Thursday, February 23, 2012

>RIL & Singapore GRM down sharply WoW

■ RIL GRM down US$1.3-1.7/bbl WoW; Sing down US$1.3/bbl
RIL’s theoretical GRM for the week ended February 17 at US$6.1-7.2/bbl is down US$0.4/bbl WoW assuming its refinery operates as usual. However, shut down of one CDU at its more complex new refinery would mean an additional hit of US$1.0-1.3/bbl and GRM of US$4.83-6.19/bbl last week. Singapore GRM at US$8.52/bbl last week is also down US$1.3/bbl WoW. The decline in GRM last week is due to a fall in diesel, jet fuel and fuel oil cracks. RIL’s GRM to date in 4Q at US$6.09-7.19/bbl is US$2.0-3.1/bbl below Singapore GRM of US$9.23/bbl.

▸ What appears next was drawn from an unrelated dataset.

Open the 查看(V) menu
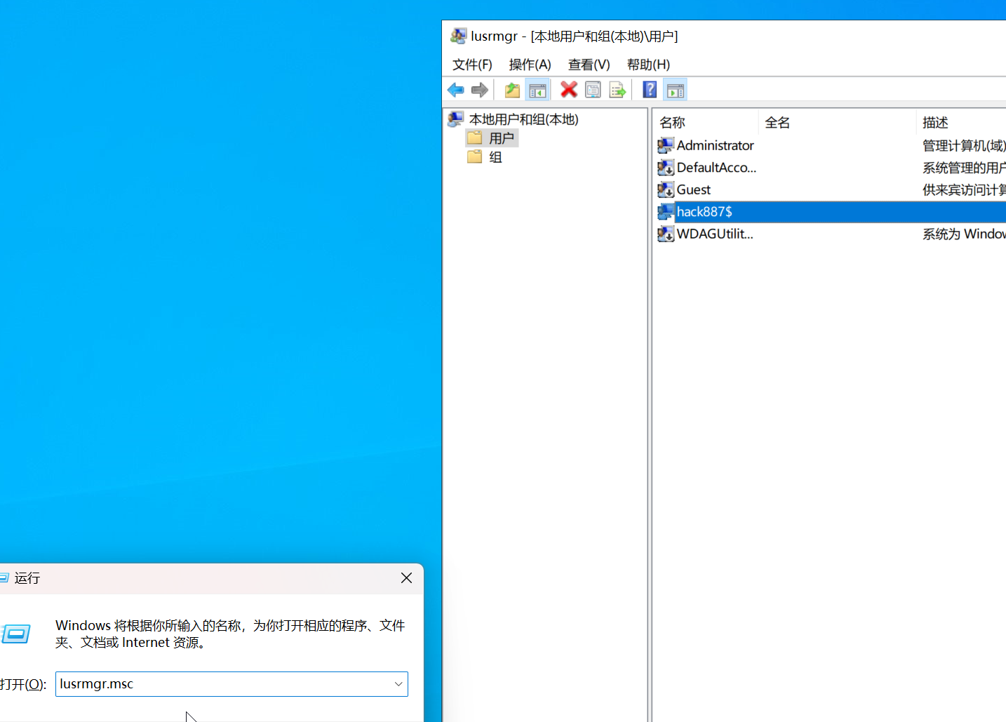1006x722 pixels. pyautogui.click(x=589, y=65)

■ Shutdown at new refinery to hit RIL GRM by US$1-1.3/bbl
Half of RIL’s new refinery was shut for planned maintenance on February 10. It is to restart in the first week of March. The new refinery has a superior product slate (more petrol instead of naphtha) than the old refinery. This will therefore shave off US$1.0-1.3/bbl of RIL’s GRM last week and US$0.14-0.19/bbl of its 4QTD GRM.

■ Diesel and jet fuel down WoW but still healthy
RIL’s GRM last week was hit by US$1.5-2.2/bbl WoW fall in jet fuel and diesel cracks (46% of its product slate). Jet fuel and diesel cracks are still healthy at US$15.7-16.7/bbl. Singapore GRM was also hit by US$2.8/bbl WoW fall in fuel oil (RIL does not produce) cracks. LPG and naphtha cracks were up US$0.1-0.9/bbl.

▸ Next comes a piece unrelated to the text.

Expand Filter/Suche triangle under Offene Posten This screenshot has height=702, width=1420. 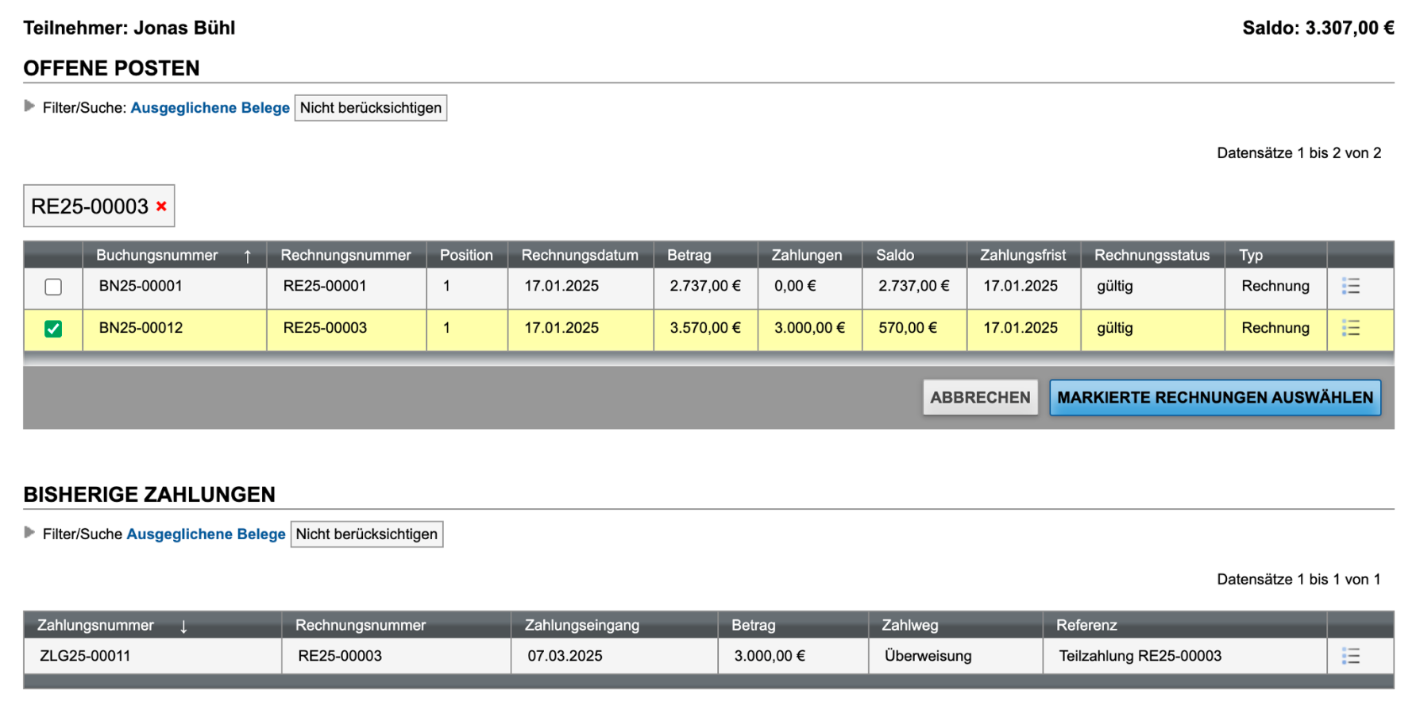[29, 106]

■ RIL’s 4QTD GRM below Singapore GRM & down YoY
RIL’s theoretical GRM in 4QTD at US$6.09-7.19/bbl is US$2.0-3.1/bbl below Reuters’ Singapore GRM of US$9.23/bbl. In 4QTD RIL’s gain from QoQ product cracks rise is US$2.4/bbl vis-à-vis US$2.5/bbl for Reuters’ Singapore GRM. RIL is also hit by lower discount to Dubai of crude it uses (down US$0.1-0.7/bbl QoQ). Its 4QTD GRM is also down US$2.0-3.1/bbl YoY (US$9.2/bbl in 4Q FY11).

■ RIL’s 4Q profit down 13-23% YoY at 4QTD GRM
RIL’s 4Q profit works out to Rs41.5-46.6bn at 4QTD theoretical GRM of US$6.1- 7.2/bbl and blended petrochemical margin of US$429/t (down 21% YoY in rupee terms). It would mean 13-23% YoY fall in 4Q profit (4Q FY11: Rs53.8bn).

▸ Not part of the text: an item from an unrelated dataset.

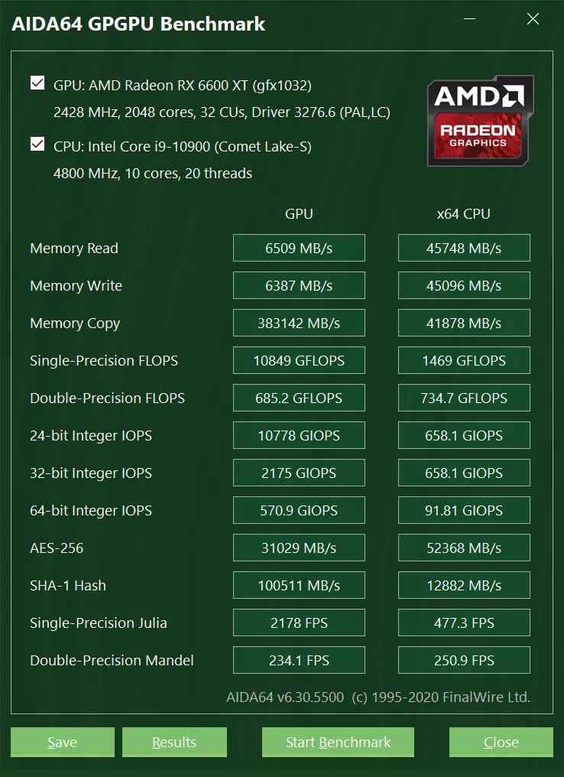Click CPU Double-Precision FLOPS 734.7 GFLOPS value

464,398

■ Downside to RIL’s FY13 EPS 6-15% if GRM at 4QTD level
If RIL’s FY13 GRM is at 4QTD level of US$6.3-7.3/bbl, its FY13 earnings would be 6-15% below our EPS estimate of Rs66.4 (assumes GRM of US$8/bbl).

■ R&M companies GRM down WoW but up QoQ
HPCL and BPCL’s theoretical GRM last week was down WoW at US$3.6/bbl. However, their GRM in 4QTD at US$5.2-5.5/bbl is up QoQ.